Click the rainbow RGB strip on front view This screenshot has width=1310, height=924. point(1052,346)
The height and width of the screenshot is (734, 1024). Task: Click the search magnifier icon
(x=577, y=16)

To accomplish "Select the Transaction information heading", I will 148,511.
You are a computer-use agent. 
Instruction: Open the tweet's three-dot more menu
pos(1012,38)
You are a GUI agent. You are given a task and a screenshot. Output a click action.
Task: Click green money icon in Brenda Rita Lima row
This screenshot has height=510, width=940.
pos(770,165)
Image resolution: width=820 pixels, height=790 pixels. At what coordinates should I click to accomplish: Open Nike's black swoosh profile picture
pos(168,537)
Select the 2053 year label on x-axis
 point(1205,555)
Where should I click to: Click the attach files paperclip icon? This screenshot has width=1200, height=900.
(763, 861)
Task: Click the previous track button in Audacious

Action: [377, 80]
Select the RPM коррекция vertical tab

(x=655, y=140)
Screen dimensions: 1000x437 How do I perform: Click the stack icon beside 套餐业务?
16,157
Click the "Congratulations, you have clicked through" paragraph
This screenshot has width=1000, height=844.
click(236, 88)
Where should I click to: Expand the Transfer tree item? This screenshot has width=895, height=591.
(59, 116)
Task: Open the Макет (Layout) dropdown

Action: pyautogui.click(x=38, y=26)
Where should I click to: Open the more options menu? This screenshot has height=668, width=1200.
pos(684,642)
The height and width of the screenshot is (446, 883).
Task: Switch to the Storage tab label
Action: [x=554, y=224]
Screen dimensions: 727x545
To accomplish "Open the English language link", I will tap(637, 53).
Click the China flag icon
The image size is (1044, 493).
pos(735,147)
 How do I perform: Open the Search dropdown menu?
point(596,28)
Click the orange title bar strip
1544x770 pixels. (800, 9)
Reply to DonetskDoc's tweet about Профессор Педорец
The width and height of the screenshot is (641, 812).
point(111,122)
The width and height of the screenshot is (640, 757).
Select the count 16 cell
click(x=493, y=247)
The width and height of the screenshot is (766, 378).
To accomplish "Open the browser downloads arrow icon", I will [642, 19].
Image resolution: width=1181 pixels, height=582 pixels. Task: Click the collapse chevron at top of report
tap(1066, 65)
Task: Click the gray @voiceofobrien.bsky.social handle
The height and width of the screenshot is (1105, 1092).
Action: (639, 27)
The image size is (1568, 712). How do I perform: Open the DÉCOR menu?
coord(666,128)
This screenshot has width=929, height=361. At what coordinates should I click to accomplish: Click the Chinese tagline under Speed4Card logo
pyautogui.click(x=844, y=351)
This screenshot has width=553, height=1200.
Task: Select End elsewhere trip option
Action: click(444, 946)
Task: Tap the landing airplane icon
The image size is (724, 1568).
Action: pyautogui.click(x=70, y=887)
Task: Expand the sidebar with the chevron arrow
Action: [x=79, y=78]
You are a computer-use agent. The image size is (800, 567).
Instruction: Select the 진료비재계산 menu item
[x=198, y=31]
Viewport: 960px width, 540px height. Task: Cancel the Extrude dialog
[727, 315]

> _Required action_: What's needed is every entry, returned word for word.

> _Written response_:
Click the rainbow RGB strip on front view This screenshot has width=1310, height=924. point(1052,346)
The height and width of the screenshot is (734, 1024). Task: Click the search magnifier icon
(x=577, y=16)

To accomplish "Select the Transaction information heading", I will 148,511.
You are a computer-use agent. 
Instruction: Open the tweet's three-dot more menu
pos(1012,38)
You are a GUI agent. You are given a task and a screenshot. Output a click action.
Task: Click green money icon in Brenda Rita Lima row
This screenshot has height=510, width=940.
pos(770,165)
Image resolution: width=820 pixels, height=790 pixels. At what coordinates should I click to accomplish: Open Nike's black swoosh profile picture
pos(168,537)
Select the 2053 year label on x-axis
 point(1205,555)
Where should I click to: Click the attach files paperclip icon? This screenshot has width=1200, height=900.
(763, 861)
Task: Click the previous track button in Audacious

Action: [377, 80]
Select the RPM коррекция vertical tab

(x=655, y=140)
Screen dimensions: 1000x437 How do I perform: Click the stack icon beside 套餐业务?
16,157
Click the "Congratulations, you have clicked through" paragraph
This screenshot has width=1000, height=844.
click(236, 88)
Where should I click to: Expand the Transfer tree item? This screenshot has width=895, height=591.
(59, 116)
Task: Open the Макет (Layout) dropdown

Action: pyautogui.click(x=38, y=26)
Where should I click to: Open the more options menu? This screenshot has height=668, width=1200.
pos(684,642)
The height and width of the screenshot is (446, 883).
Task: Switch to the Storage tab label
Action: [x=554, y=224]
Screen dimensions: 727x545
To accomplish "Open the English language link", I will tap(637, 53).
Click the China flag icon
The image size is (1044, 493).
pos(735,147)
 How do I perform: Open the Search dropdown menu?
point(596,28)
Click the orange title bar strip
1544x770 pixels. (800, 9)
Reply to DonetskDoc's tweet about Профессор Педорец
The width and height of the screenshot is (641, 812).
point(111,122)
The width and height of the screenshot is (640, 757).
Select the count 16 cell
click(x=493, y=247)
The width and height of the screenshot is (766, 378).
To accomplish "Open the browser downloads arrow icon", I will [642, 19].
Image resolution: width=1181 pixels, height=582 pixels. Task: Click the collapse chevron at top of report
tap(1066, 65)
Task: Click the gray @voiceofobrien.bsky.social handle
The height and width of the screenshot is (1105, 1092).
Action: (639, 27)
The image size is (1568, 712). How do I perform: Open the DÉCOR menu?
coord(666,128)
This screenshot has width=929, height=361. At what coordinates should I click to accomplish: Click the Chinese tagline under Speed4Card logo
pyautogui.click(x=844, y=351)
This screenshot has width=553, height=1200.
Task: Select End elsewhere trip option
Action: click(444, 946)
Task: Tap the landing airplane icon
The image size is (724, 1568).
Action: pyautogui.click(x=70, y=887)
Task: Expand the sidebar with the chevron arrow
Action: [x=79, y=78]
You are a computer-use agent. The image size is (800, 567).
Instruction: Select the 진료비재계산 menu item
[x=198, y=31]
Viewport: 960px width, 540px height. Task: Cancel the Extrude dialog
[727, 315]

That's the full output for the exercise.